■ What you will do ■
In the entries below, find the lines that contain the word "Given" and copy them.
<<<<
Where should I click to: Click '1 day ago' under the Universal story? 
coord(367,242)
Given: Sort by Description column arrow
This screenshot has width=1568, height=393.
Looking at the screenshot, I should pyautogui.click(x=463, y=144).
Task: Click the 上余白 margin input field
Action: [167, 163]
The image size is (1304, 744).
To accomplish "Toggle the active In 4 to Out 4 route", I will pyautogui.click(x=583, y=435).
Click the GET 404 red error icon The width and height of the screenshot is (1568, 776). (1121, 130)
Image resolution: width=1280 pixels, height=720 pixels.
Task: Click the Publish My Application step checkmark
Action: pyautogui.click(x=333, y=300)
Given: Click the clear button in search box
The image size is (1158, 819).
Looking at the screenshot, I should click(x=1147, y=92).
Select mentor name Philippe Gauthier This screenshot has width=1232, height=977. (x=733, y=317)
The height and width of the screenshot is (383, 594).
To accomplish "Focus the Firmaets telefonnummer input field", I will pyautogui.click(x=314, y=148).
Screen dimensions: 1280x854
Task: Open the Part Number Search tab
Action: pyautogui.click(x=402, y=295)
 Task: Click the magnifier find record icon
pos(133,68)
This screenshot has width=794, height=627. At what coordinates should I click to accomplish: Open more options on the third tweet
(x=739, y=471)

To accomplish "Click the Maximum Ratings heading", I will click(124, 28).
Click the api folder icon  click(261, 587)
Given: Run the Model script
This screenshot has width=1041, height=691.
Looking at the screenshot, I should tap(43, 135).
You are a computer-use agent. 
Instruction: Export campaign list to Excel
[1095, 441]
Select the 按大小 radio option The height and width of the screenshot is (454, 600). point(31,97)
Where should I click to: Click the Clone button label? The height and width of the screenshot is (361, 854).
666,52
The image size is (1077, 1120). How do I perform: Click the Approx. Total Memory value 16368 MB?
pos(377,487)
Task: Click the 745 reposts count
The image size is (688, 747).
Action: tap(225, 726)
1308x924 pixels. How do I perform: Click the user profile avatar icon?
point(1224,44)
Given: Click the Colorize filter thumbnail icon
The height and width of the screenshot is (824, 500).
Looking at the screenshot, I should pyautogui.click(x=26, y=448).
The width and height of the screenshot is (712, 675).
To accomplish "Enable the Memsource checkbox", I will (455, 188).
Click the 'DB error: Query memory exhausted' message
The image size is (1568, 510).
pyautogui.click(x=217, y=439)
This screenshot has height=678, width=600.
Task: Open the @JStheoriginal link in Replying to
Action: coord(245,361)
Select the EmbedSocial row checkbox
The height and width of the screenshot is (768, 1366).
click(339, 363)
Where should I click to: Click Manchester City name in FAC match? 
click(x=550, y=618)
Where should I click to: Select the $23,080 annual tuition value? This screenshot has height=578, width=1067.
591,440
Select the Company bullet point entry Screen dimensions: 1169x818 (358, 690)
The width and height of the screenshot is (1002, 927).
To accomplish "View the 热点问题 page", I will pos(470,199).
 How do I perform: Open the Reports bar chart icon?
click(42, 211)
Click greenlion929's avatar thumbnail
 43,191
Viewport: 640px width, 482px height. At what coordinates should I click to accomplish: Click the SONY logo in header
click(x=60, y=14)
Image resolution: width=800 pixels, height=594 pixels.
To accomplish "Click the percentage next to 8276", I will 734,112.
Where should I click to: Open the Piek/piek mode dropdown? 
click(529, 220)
>>>>
■ Result ■
Given: Sort by Description column arrow
Given: Click the clear button in search box
Given: Run the Model script
Given: Click the Colorize filter thumbnail icon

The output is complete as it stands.